▸ OPDRACHT EN EISEN
Schrijf alle items hieronder opnieuw en vervang daarin "Identify" overal door "Find". Laat de rest ongewijzigd.

▸ AANGELEVERD MATERIAAL
......

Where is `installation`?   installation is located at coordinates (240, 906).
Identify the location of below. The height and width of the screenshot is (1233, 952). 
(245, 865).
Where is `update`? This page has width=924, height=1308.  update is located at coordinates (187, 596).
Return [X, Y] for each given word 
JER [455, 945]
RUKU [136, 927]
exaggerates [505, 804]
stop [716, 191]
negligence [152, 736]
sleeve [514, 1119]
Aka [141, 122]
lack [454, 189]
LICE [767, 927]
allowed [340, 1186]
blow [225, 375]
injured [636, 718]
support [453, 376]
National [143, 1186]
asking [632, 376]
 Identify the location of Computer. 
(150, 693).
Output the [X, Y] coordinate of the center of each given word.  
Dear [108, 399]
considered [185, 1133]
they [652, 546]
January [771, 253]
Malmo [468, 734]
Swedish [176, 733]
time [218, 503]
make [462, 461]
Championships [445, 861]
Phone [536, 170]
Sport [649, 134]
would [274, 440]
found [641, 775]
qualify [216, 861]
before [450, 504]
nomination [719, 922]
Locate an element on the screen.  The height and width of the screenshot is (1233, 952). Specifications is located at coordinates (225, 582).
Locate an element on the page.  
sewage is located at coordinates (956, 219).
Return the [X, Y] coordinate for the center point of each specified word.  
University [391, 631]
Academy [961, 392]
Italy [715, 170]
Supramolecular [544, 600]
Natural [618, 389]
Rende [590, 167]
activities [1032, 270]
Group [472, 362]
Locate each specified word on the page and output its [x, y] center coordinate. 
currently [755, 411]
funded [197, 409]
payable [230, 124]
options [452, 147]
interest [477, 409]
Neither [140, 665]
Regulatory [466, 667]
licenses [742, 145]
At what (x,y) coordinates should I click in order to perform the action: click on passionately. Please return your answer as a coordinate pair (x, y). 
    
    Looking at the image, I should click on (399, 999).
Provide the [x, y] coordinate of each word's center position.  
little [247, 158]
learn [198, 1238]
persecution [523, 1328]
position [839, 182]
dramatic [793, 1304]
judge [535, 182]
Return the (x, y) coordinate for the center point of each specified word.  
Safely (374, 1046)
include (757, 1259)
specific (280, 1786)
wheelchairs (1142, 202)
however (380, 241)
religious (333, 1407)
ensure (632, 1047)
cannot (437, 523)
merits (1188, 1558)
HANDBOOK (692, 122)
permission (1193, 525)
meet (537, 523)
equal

......

▸ ANTWOORD OP OPDRACHT
Where is `installation`?   installation is located at coordinates (240, 906).
Find the location of below. The height and width of the screenshot is (1233, 952). 
(245, 865).
Where is `update`? This page has width=924, height=1308.  update is located at coordinates (187, 596).
Return [X, Y] for each given word 
JER [455, 945]
RUKU [136, 927]
exaggerates [505, 804]
stop [716, 191]
negligence [152, 736]
sleeve [514, 1119]
Aka [141, 122]
lack [454, 189]
LICE [767, 927]
allowed [340, 1186]
blow [225, 375]
injured [636, 718]
support [453, 376]
National [143, 1186]
asking [632, 376]
 Find the location of Computer. 
(150, 693).
Output the [X, Y] coordinate of the center of each given word.  
Dear [108, 399]
considered [185, 1133]
they [652, 546]
January [771, 253]
Malmo [468, 734]
Swedish [176, 733]
time [218, 503]
make [462, 461]
Championships [445, 861]
Phone [536, 170]
Sport [649, 134]
would [274, 440]
found [641, 775]
qualify [216, 861]
before [450, 504]
nomination [719, 922]
Locate an element on the screen.  The height and width of the screenshot is (1233, 952). Specifications is located at coordinates (225, 582).
Locate an element on the page.  
sewage is located at coordinates (956, 219).
Return the [X, Y] coordinate for the center point of each specified word.  
University [391, 631]
Academy [961, 392]
Italy [715, 170]
Supramolecular [544, 600]
Natural [618, 389]
Rende [590, 167]
activities [1032, 270]
Group [472, 362]
Locate each specified word on the page and output its [x, y] center coordinate. 
currently [755, 411]
funded [197, 409]
payable [230, 124]
options [452, 147]
interest [477, 409]
Neither [140, 665]
Regulatory [466, 667]
licenses [742, 145]
At what (x,y) coordinates should I click in order to perform the action: click on passionately. Please return your answer as a coordinate pair (x, y). 
    
    Looking at the image, I should click on (399, 999).
Provide the [x, y] coordinate of each word's center position.  
little [247, 158]
learn [198, 1238]
persecution [523, 1328]
position [839, 182]
dramatic [793, 1304]
judge [535, 182]
Return the (x, y) coordinate for the center point of each specified word.  
Safely (374, 1046)
include (757, 1259)
specific (280, 1786)
wheelchairs (1142, 202)
however (380, 241)
religious (333, 1407)
ensure (632, 1047)
cannot (437, 523)
merits (1188, 1558)
HANDBOOK (692, 122)
permission (1193, 525)
meet (537, 523)
equal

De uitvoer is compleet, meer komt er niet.